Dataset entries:
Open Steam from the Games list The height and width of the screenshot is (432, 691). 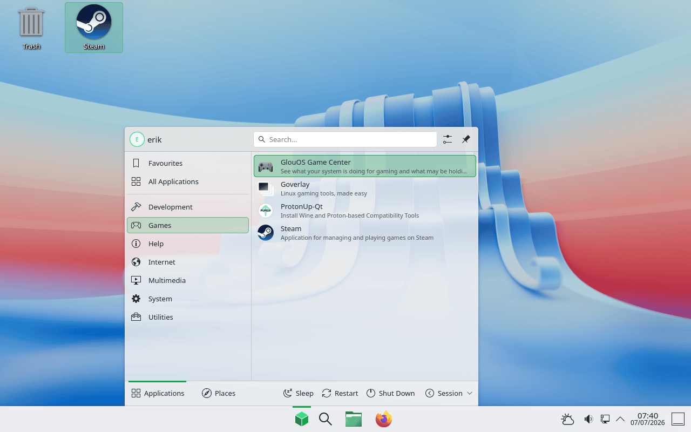[365, 233]
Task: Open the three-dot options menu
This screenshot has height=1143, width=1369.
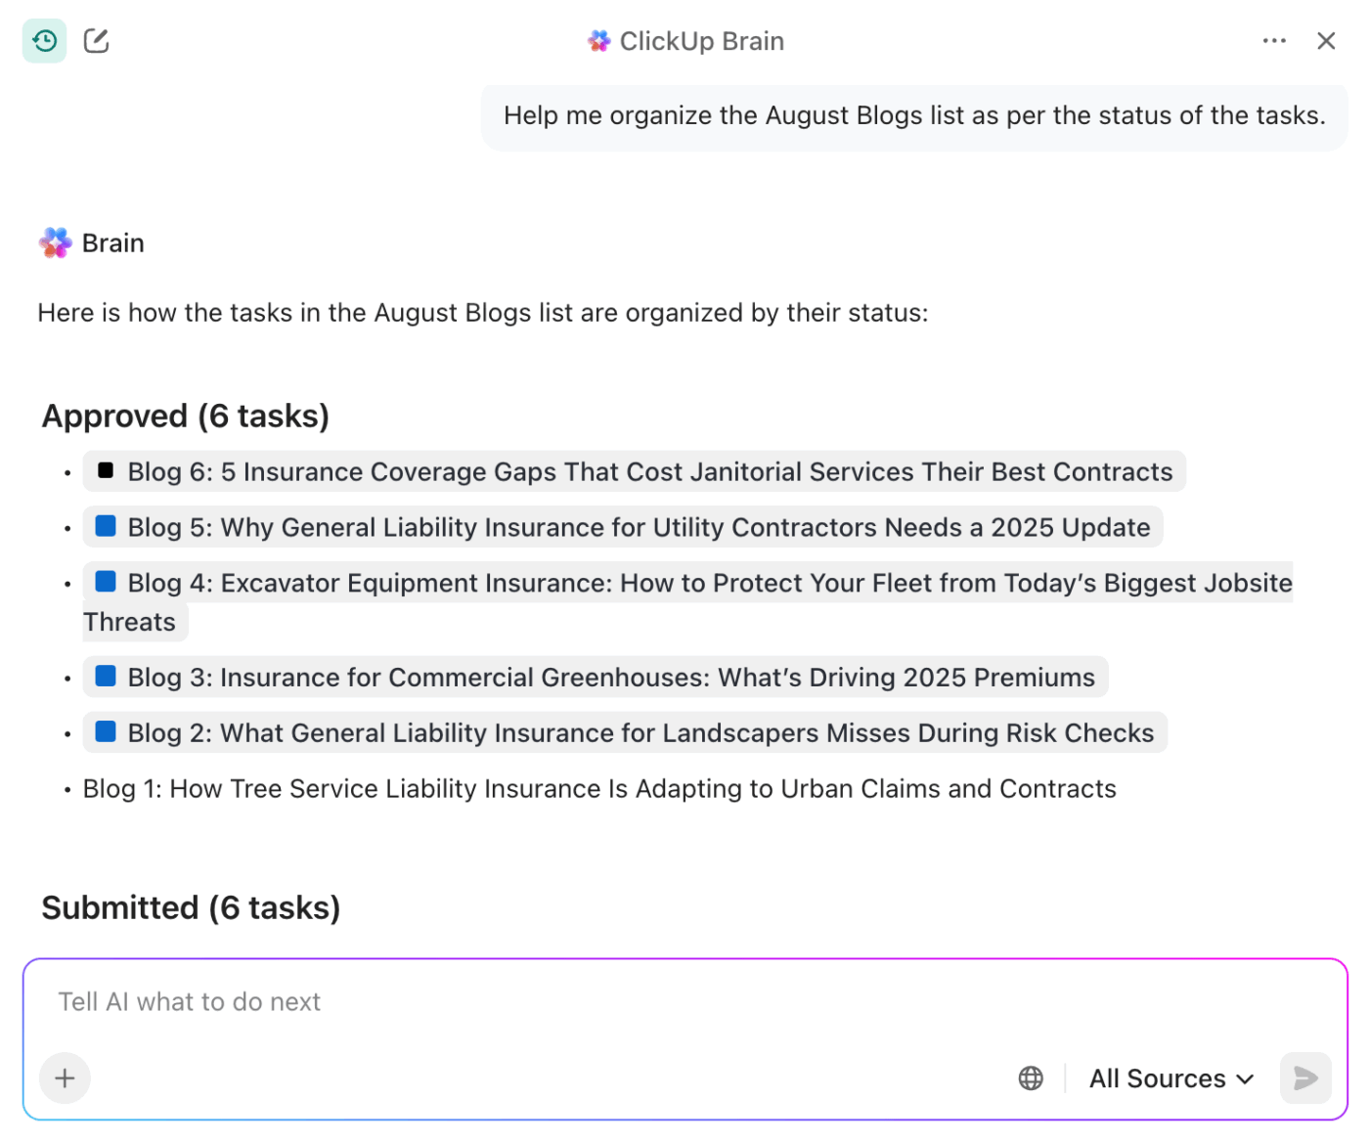Action: point(1274,40)
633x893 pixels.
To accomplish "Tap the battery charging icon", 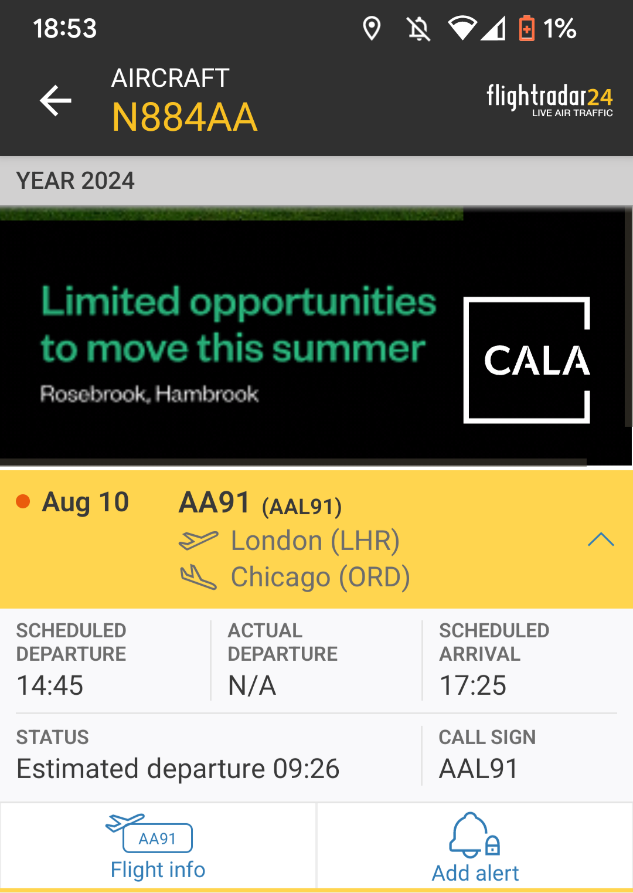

WHAT THIS TASK INVOLVES –
Please copy exactly the lines from the one containing "Task: Open the three-dot options menu" through the last line of the records above, both included, and leave out any pictures.

WORKED SOLUTION –
Task: Open the three-dot options menu
This screenshot has height=1143, width=1369.
Action: point(1274,40)
633x893 pixels.
To accomplish "Tap the battery charging icon", 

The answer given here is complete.